**Texte extrait**
****************
Amy Coney Barrett – Wkimedia commons
Malgré l’élection de Joe Biden, le droit à l’IVG risque un revirement sans précédent avec Amy Coney Barrett à la Cour Suprême.
L’arrêt historique Roe v. Wade de 1973 qui entérine le droit à l’avortement aux Etats-Unis est dans la ligne de mire des conservateurs américains depuis plusieurs années. Et la nomination d’Amy Coney Barrett à la Cour Suprême pourrait bien faire basculer la balance en leur faveur. En droit, aux Etats-Unis, la Cour Suprême juge la conformité des lois à la constitution et elle en est « l’interprète ultime » avec des variantes selon l’orientation des neuf juges qui la composent. Dès l’accès au pouvoir de Donald Trump, le vent avait commencé à tourner. Son vice-président Mike Pence promettait de « renvoyer Roe v. Wade dans les poubelles de l’Histoire » (Lire : Le droit à l’avortement sous la menace de Trump).
****************
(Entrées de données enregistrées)
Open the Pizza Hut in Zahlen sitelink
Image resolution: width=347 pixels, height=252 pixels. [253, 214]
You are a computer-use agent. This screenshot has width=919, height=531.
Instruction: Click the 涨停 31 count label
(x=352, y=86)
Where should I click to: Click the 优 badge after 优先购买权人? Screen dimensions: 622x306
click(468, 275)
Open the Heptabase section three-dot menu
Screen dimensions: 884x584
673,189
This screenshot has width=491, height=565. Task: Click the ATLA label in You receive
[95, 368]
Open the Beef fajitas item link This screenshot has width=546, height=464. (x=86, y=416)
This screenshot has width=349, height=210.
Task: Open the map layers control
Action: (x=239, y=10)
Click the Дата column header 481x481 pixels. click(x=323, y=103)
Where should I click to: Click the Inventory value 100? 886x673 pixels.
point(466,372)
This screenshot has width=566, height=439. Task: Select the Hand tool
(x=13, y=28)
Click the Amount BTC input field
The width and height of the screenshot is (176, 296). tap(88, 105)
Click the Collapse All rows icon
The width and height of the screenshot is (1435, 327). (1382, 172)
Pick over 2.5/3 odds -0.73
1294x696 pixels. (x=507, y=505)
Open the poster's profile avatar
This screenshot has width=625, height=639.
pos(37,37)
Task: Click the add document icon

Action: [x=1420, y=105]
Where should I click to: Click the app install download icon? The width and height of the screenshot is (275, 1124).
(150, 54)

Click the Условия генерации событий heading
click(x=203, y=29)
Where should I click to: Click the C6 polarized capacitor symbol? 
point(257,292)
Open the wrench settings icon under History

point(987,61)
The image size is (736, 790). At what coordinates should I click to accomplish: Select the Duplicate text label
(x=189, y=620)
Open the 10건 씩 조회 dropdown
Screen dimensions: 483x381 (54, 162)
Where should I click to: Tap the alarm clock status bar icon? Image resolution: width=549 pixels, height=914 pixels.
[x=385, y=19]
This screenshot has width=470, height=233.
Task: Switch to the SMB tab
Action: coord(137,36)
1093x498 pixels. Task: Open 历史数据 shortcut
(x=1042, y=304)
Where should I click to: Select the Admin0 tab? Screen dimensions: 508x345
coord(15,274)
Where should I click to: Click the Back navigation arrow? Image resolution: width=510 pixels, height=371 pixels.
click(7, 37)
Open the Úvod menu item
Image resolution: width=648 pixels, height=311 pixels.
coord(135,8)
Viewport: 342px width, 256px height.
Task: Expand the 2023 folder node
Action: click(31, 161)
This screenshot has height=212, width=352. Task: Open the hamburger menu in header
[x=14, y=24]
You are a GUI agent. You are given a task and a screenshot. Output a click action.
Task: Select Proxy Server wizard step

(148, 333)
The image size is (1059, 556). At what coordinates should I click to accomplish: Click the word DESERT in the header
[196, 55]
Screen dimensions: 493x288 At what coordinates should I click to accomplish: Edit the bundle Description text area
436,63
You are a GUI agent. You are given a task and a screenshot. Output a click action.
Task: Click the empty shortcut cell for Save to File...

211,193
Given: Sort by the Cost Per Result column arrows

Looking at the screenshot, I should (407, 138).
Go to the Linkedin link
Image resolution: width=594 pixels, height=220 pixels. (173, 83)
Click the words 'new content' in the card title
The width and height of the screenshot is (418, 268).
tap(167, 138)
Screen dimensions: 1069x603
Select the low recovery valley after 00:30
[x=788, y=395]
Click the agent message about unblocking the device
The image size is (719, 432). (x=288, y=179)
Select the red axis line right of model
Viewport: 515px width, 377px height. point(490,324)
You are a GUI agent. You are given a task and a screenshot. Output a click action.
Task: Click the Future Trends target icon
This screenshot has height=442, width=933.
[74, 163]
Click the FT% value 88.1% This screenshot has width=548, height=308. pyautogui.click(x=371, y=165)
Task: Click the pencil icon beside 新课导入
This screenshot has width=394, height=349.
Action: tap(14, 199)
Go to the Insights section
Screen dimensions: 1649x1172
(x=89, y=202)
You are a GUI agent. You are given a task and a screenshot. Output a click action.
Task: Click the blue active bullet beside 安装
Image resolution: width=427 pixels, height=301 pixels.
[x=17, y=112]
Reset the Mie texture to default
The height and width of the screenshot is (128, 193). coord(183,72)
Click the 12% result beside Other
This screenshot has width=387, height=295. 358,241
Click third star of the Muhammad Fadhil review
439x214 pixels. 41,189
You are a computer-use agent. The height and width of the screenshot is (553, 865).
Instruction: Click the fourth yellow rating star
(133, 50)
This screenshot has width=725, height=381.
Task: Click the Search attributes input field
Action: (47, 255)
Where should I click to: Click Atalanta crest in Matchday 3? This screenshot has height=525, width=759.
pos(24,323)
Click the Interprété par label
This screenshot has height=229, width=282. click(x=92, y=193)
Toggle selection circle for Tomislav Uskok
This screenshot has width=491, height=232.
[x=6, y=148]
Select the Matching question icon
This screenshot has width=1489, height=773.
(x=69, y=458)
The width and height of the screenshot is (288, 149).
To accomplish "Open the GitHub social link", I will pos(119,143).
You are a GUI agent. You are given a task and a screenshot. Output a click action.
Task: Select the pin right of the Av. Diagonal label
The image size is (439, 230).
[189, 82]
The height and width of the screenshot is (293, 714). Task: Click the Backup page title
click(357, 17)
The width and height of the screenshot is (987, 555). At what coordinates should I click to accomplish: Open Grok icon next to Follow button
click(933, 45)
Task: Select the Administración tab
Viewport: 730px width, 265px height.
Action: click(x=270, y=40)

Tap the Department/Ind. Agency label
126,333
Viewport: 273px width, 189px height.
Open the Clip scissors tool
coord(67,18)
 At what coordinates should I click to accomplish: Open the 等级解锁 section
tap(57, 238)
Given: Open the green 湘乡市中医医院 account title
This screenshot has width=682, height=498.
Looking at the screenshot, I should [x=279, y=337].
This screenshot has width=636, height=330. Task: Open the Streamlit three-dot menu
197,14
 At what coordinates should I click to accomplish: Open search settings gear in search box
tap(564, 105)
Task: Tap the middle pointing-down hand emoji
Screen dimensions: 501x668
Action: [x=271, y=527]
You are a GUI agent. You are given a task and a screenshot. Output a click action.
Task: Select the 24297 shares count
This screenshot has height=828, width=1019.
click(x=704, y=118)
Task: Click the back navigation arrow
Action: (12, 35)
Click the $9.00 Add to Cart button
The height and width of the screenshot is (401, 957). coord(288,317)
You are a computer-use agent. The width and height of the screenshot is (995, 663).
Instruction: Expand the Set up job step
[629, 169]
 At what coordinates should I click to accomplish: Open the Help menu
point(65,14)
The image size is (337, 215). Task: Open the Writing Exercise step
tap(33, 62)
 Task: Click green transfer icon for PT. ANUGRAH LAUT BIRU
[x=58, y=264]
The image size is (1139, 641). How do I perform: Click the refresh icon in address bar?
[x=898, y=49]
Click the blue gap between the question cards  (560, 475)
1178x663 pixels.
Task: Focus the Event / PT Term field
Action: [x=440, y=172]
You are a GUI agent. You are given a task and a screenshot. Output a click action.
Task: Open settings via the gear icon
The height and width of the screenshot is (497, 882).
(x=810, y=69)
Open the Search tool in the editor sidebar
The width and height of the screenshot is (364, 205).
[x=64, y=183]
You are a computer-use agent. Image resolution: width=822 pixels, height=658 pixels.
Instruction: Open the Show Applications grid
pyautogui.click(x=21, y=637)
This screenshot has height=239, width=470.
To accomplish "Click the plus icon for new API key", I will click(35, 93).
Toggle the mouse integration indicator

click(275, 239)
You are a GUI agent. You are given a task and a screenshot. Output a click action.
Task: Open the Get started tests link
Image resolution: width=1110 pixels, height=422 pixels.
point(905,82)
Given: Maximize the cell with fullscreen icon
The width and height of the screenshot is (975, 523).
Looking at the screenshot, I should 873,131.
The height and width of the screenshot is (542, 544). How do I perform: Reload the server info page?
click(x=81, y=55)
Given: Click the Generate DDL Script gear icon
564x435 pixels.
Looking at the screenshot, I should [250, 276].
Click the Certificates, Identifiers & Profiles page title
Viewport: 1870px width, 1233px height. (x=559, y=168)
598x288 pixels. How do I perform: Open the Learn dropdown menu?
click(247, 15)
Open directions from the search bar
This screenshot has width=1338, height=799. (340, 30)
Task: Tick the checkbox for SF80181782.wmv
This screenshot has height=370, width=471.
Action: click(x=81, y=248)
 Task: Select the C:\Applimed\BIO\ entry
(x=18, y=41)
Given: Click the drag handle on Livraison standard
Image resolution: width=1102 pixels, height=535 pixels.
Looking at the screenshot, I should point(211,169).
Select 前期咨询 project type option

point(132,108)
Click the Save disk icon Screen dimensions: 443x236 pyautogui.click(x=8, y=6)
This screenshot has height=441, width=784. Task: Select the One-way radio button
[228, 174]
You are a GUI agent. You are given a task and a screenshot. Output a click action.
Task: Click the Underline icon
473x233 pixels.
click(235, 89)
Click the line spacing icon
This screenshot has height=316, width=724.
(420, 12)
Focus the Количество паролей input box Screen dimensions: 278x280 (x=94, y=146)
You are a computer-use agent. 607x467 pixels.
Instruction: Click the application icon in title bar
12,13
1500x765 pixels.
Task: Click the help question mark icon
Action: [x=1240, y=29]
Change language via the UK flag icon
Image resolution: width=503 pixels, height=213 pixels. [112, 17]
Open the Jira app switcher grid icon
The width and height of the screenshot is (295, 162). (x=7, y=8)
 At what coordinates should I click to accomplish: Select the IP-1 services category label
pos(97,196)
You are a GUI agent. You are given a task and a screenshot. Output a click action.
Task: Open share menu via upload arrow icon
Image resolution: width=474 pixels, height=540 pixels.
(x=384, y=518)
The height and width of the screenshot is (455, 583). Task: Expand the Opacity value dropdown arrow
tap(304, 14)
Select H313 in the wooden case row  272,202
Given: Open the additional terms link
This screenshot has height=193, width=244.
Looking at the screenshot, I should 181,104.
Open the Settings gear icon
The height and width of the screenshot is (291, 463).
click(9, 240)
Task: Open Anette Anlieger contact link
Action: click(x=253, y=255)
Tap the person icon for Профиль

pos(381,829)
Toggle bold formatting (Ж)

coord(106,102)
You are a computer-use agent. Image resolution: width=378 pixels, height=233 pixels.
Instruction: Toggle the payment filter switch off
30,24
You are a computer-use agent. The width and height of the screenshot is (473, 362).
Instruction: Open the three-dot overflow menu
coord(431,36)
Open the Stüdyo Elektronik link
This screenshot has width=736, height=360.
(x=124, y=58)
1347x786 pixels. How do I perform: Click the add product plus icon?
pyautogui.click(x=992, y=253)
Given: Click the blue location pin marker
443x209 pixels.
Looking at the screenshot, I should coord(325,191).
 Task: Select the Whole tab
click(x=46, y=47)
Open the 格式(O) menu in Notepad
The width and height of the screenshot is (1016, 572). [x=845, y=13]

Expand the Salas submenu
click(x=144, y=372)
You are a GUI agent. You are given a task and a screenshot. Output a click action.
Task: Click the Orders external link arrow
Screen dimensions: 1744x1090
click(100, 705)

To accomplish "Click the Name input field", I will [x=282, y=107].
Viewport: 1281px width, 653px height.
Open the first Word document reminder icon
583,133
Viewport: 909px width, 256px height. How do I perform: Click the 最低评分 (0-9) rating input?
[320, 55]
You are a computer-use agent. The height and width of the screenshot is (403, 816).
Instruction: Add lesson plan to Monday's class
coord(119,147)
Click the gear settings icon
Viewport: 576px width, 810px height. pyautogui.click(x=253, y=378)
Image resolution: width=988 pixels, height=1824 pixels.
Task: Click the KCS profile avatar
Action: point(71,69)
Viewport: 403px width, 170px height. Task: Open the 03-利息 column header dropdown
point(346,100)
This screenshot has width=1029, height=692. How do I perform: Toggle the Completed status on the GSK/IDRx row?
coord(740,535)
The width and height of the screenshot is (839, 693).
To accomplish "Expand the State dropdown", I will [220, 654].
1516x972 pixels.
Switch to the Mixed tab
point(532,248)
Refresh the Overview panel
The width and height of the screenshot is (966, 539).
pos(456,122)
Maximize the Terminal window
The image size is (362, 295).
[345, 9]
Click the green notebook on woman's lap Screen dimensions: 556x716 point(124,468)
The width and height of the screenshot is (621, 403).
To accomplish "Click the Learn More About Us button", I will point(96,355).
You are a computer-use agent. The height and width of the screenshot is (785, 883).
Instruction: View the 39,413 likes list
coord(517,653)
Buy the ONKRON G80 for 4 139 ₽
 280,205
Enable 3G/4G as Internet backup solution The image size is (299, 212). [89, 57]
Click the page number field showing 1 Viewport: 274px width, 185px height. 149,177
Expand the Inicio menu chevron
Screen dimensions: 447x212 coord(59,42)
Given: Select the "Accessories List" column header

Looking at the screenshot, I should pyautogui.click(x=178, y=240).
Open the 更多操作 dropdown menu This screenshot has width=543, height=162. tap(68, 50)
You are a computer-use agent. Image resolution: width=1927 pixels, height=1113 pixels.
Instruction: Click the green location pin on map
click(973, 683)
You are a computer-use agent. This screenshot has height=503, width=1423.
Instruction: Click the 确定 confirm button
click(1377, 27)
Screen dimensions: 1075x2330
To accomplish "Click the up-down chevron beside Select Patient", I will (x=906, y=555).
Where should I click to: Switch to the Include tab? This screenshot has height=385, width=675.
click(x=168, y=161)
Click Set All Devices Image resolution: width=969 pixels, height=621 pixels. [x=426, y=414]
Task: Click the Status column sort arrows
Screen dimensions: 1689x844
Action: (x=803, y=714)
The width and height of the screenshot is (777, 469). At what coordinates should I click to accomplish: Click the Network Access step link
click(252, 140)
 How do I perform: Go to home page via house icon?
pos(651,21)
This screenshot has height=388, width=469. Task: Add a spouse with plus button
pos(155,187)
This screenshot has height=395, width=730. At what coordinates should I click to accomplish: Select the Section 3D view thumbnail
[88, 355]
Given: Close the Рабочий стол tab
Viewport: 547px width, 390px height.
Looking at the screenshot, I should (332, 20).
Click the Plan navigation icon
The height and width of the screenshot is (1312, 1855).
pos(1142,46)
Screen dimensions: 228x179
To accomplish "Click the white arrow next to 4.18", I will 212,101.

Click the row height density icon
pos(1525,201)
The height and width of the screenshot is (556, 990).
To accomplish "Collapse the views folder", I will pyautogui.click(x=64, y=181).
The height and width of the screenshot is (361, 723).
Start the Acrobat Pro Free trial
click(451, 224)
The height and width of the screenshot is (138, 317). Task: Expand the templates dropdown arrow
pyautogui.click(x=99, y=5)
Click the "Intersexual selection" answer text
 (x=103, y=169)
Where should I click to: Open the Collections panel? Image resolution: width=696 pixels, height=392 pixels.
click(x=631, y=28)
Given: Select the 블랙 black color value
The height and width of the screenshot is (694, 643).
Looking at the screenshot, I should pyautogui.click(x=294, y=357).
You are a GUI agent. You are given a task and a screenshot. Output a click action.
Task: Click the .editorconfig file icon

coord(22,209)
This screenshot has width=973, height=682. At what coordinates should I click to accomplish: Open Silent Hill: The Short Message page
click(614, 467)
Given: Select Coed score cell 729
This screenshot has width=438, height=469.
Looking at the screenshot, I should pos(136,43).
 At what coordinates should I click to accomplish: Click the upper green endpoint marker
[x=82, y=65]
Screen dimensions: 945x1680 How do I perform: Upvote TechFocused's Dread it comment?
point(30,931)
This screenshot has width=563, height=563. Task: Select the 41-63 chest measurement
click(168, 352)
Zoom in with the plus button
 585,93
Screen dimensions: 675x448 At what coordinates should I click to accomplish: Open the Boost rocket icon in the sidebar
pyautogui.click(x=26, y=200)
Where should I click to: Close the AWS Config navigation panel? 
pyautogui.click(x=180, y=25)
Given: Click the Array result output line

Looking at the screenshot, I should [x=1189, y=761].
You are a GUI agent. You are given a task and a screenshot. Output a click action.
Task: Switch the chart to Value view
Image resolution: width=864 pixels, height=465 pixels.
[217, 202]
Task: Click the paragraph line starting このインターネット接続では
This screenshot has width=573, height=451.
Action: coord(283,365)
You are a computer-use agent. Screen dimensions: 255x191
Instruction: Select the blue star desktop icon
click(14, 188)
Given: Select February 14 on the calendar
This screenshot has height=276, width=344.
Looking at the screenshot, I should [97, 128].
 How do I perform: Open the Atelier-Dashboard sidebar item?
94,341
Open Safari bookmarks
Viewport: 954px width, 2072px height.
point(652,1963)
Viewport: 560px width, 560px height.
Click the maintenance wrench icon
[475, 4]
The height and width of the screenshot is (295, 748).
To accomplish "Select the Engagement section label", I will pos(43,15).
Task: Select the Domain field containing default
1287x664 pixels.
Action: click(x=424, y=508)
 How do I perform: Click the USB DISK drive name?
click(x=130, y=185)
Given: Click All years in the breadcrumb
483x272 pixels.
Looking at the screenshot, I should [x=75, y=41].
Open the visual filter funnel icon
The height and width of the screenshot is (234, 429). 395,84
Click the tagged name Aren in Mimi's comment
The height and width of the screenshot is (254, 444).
****************
**À faire**
- A) D'après le texte sur le droit à l'IVG aux États-Unis, en quelle année l'arrêt Roe v. Wade a-t-il été rendu ?
- B) Recopiez le passage du texte sur le droit à l'IVG, en partant des mots « Amy Coney Barrett – » et en vous arrêtant après « la Cour Suprême. ».
Les enregistrements ne sont pas nécessaires ici.

**Réponses rédigées**
- A) En 1973.

- B)
Amy Coney Barrett – Wkimedia commons
Malgré l’élection de Joe Biden, le droit à l’IVG risque un revirement sans précédent avec Amy Coney Barrett à la Cour Suprême.